The Study and Its Findings
Klick Labs scientists and Ontario Tech University faculty educated the AI using recordings from 267 Indian test volunteers.
The proportion of individuals with a prior diagnosis of nondiabetic status in the control group was approximately 72% (79 women and 113 men), whereas 18 women and 57 men had a prior diagnosis of Type 2 diabetes.
The Klick Labs and American Diabetes Association criteria guided the hiring process.
For two weeks, the 267 participants were instructed to record a phrase six times daily on their mobile phones.
Klick’s researchers identified 14 acoustic features from the 18,000 individual recordings that resulted from the study in an effort to identify repeatable, consistent differences between the groups with and without type 2 diabetes.
Only four auditory features accurately predicted diabetes or not.
The features ‘pitch’ and ‘standard deviation from pitch’ demonstrated utility in predicting the disease for both male and female patients. However, in the case of women, ‘relative average perturbation jitter’ proved to be a more effective predictor. Men were alerted to auditory characteristics referred to as “intensity” and “11-point amplitude perturbation quotient shimmer.”
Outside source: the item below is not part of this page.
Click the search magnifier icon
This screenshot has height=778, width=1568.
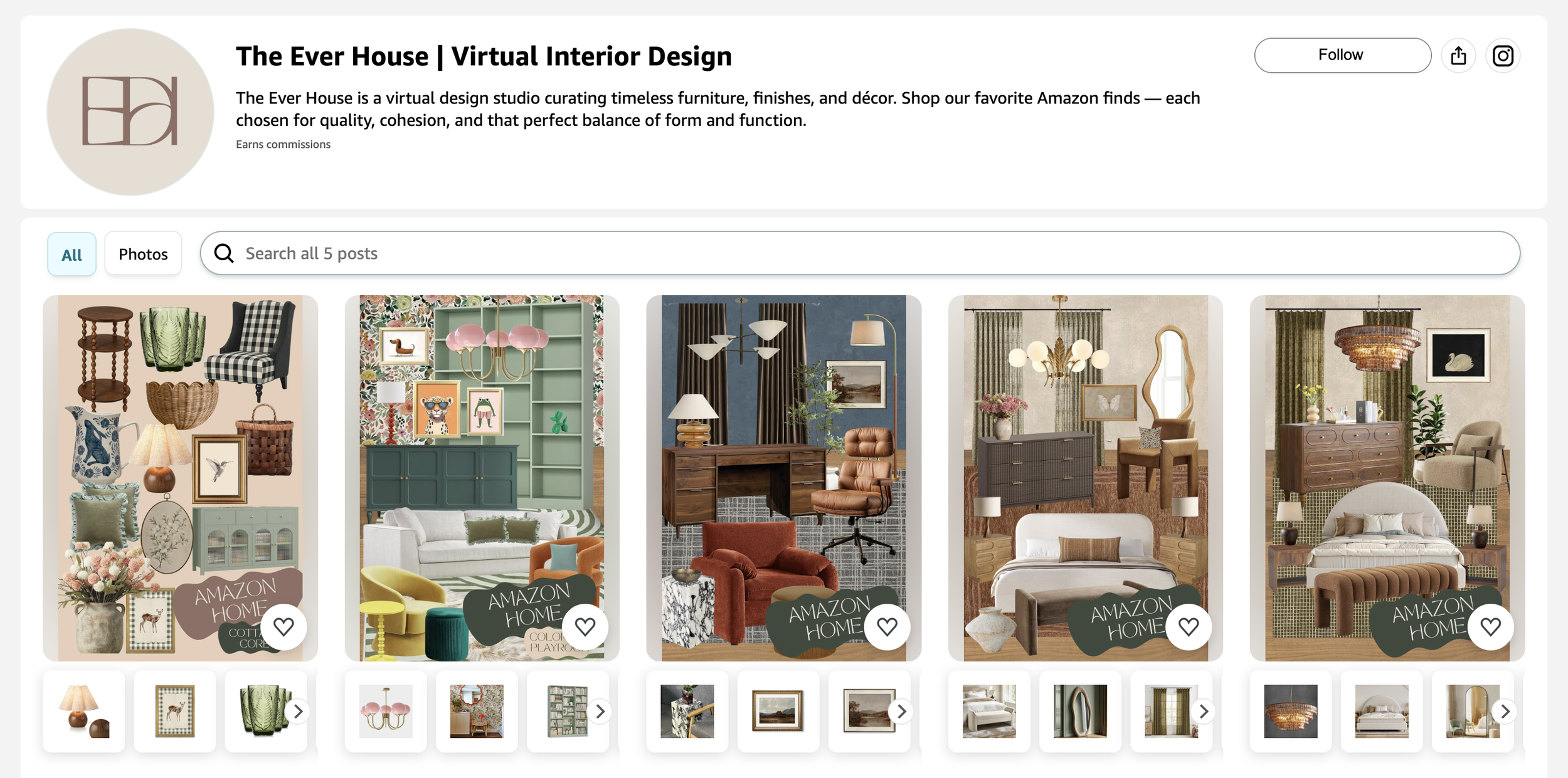click(x=224, y=253)
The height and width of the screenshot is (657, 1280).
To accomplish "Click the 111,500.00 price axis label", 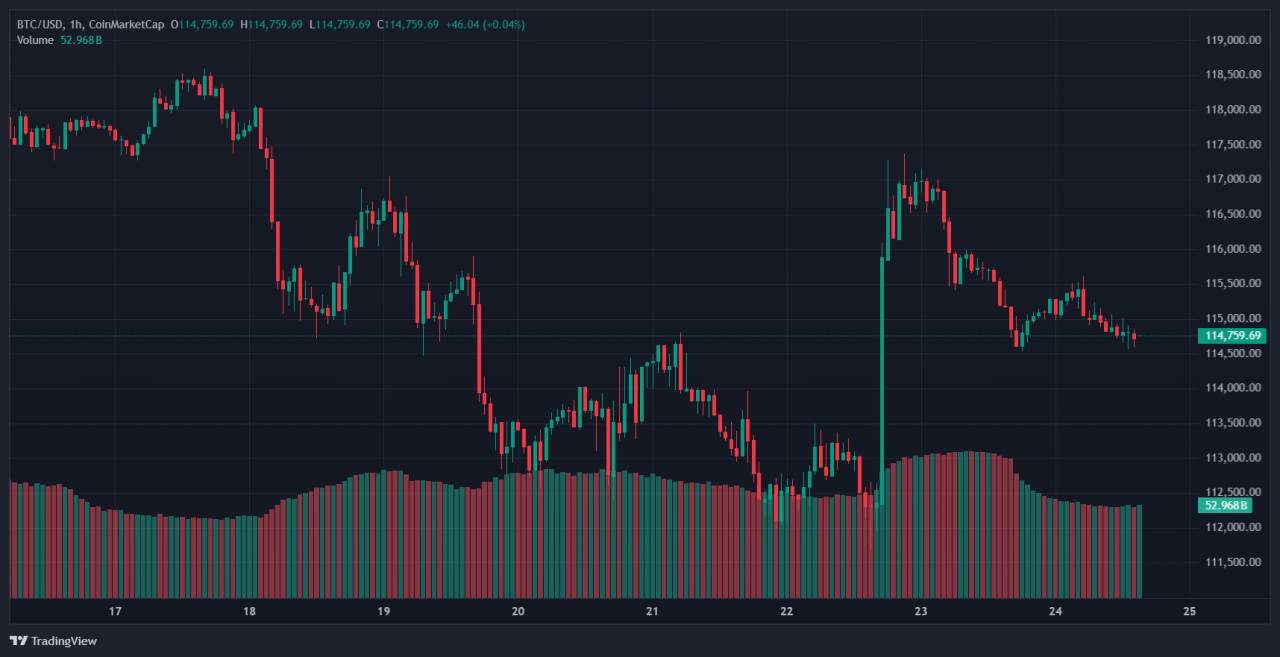I will click(x=1230, y=562).
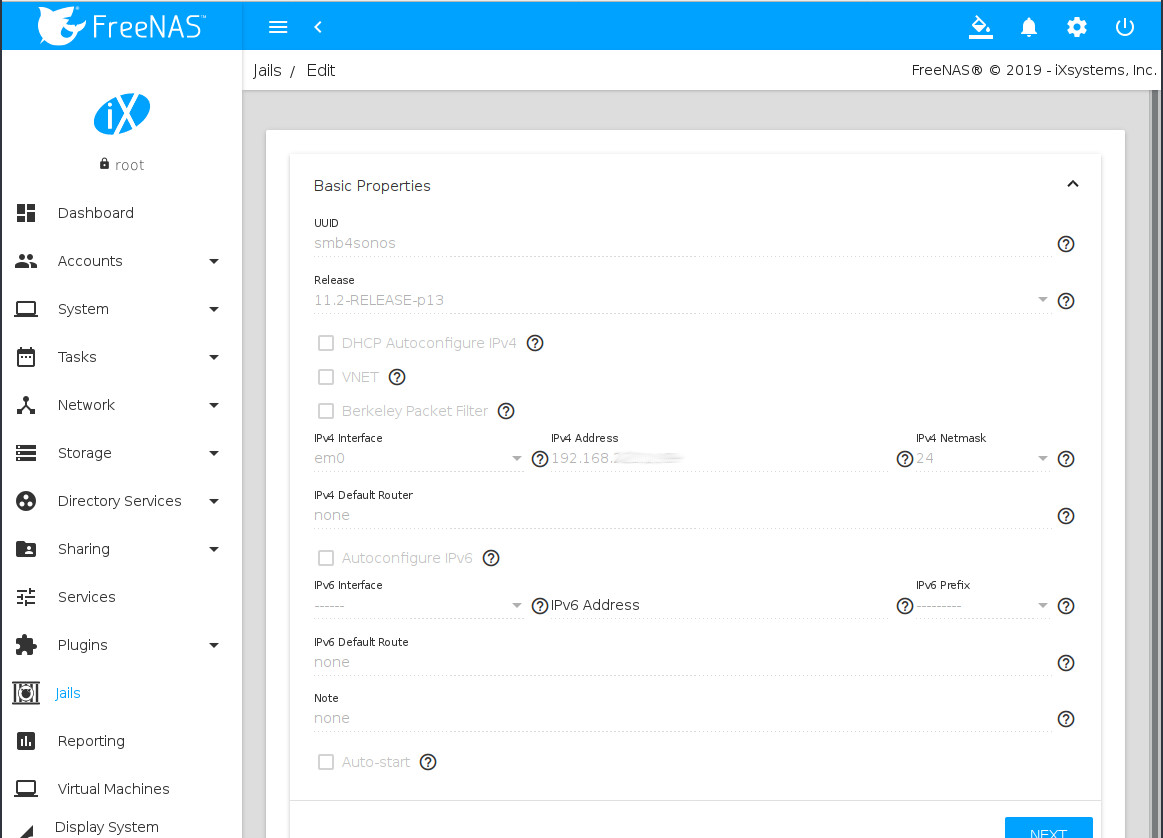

Kaufman at Klick labs characterized the sex-based distinctions discovered through the AI’s signal processing as “surprising.”
In a peer-reviewed publication, the researchers found that incorporating the voice recorder’s age and BMI into their prediction model boosted the firm’s AI.
“Our research highlights the immense potential of voice technology in detecting health conditions such as Type 2 diabetes,” says Yan Fossat, principal investigator of the new study and vice president of Klick Labs.
Fossat is an adjunct professor in the Faculty of Science at Ontario Tech University. Where he specializes in computational science for digital health and mathematical modeling.
Future of Voice Technology in Healthcare
The professor expressed his optimism that Klick’s accessible and non-intrusive AI approach, which could lead to diagnoses performed via a simple phone app, will assist in identifying and aiding the millions of undiagnosed individuals who suffer silently from Type 2 diabetes.
Fossat continued, “As an affordable and easily accessible digital screening tool, voice technology could revolutionize healthcare practices.”
He stated that the subsequent actions will consist of attempting to replicate the new study.
Fossat conveyed optimism regarding the potential future expansion of Klick Labs’ voice-diagnosing research to encompass additional medical domains, including hypertension, prediabetes, and women’s health.